EXERCISE BRIEF> Please find all lines in the data that hold the string "Click" and copy them.

*** Opening of GIVEN INFORMATION ***

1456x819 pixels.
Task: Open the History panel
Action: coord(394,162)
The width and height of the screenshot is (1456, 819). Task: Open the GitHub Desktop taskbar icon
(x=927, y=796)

*** Close of GIVEN INFORMATION ***
*** Opening of GIVEN INFORMATION ***

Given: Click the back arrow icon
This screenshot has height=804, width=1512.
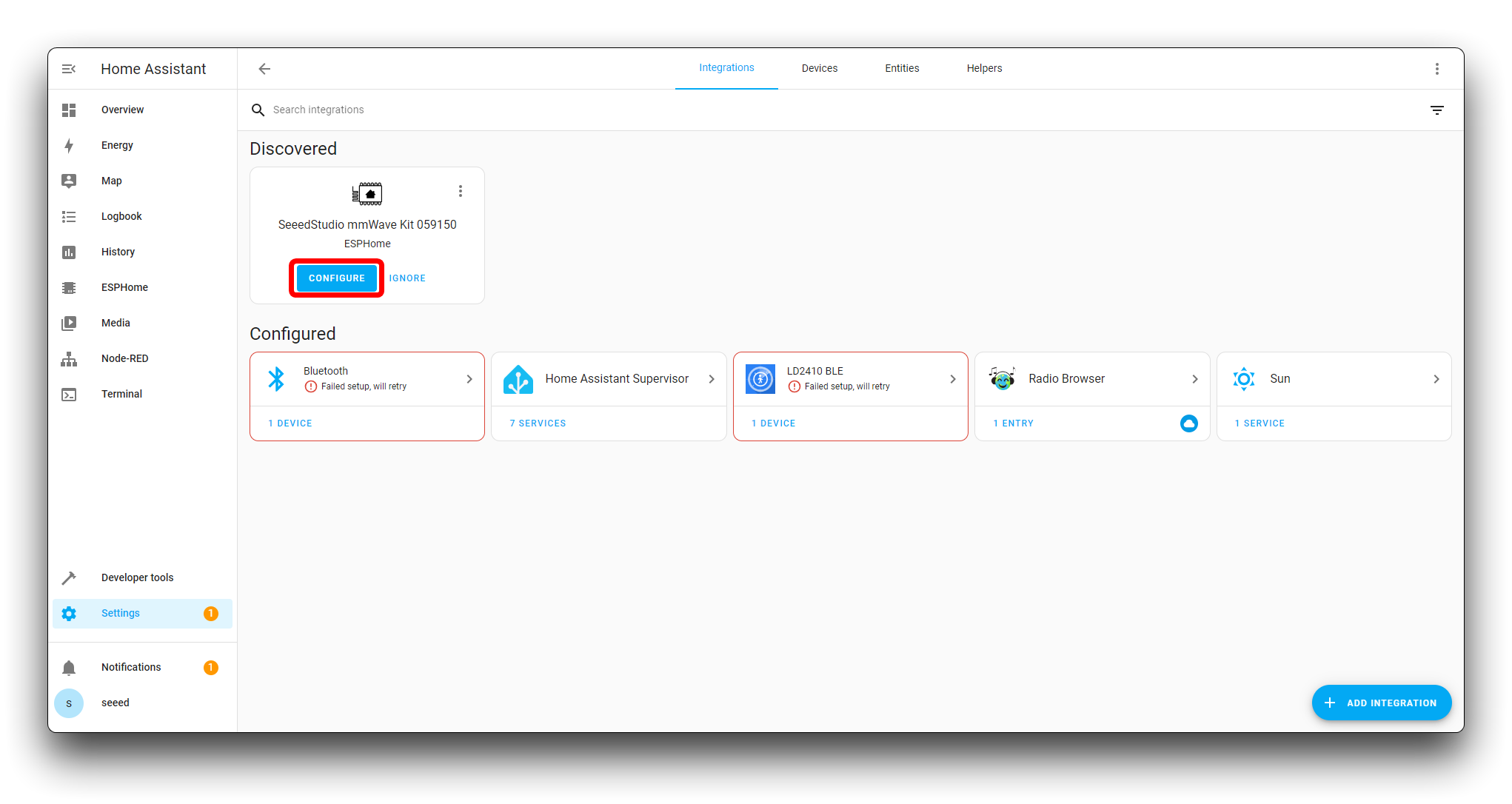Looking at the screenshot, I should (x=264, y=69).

*** Close of GIVEN INFORMATION ***
*** Opening of GIVEN INFORMATION ***

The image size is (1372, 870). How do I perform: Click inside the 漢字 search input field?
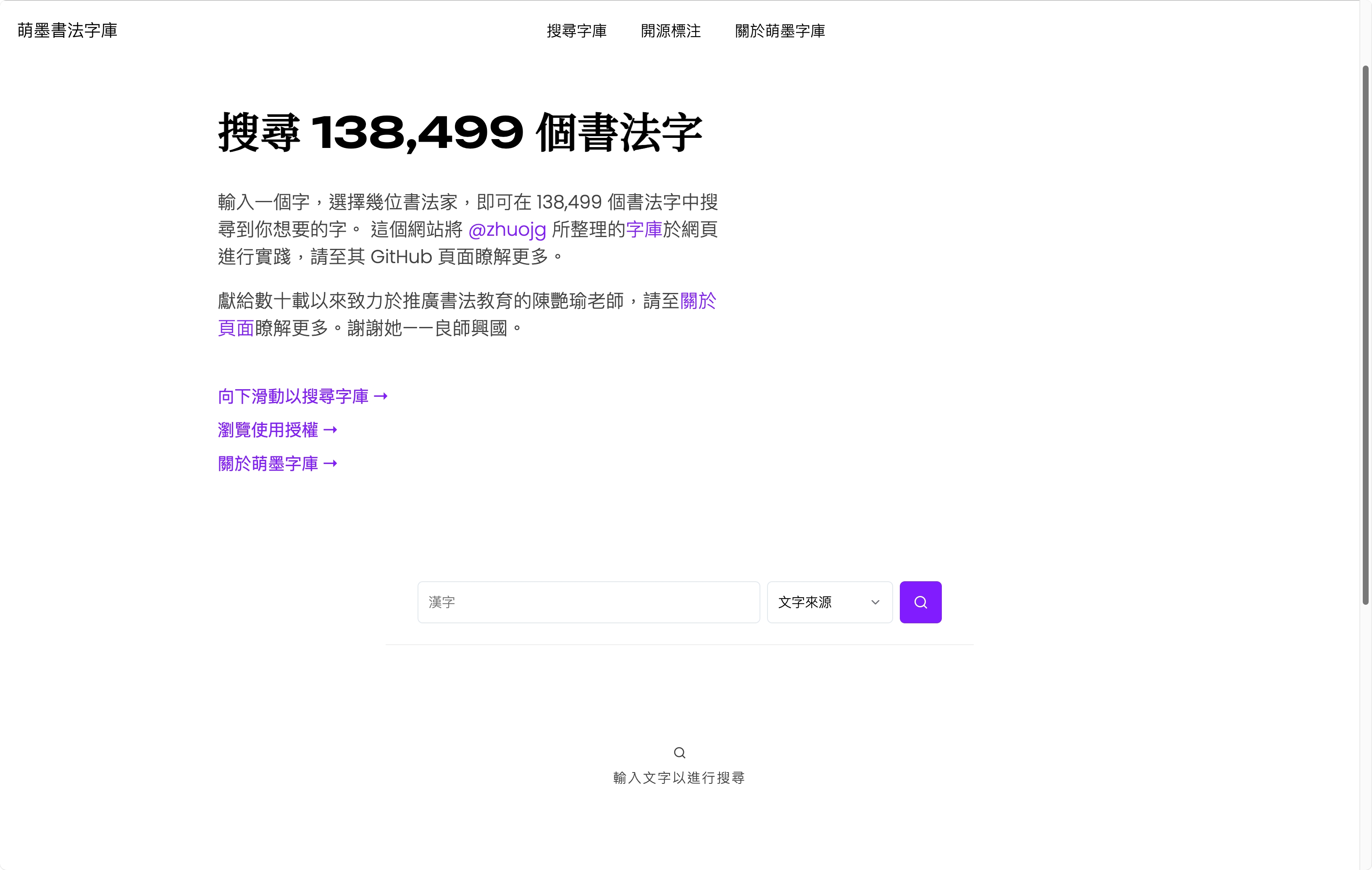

*** Close of GIVEN INFORMATION ***

ANSWER AREA>
Given: Click the back arrow icon
The image size is (1372, 870). How do I perform: Click inside the 漢字 search input field?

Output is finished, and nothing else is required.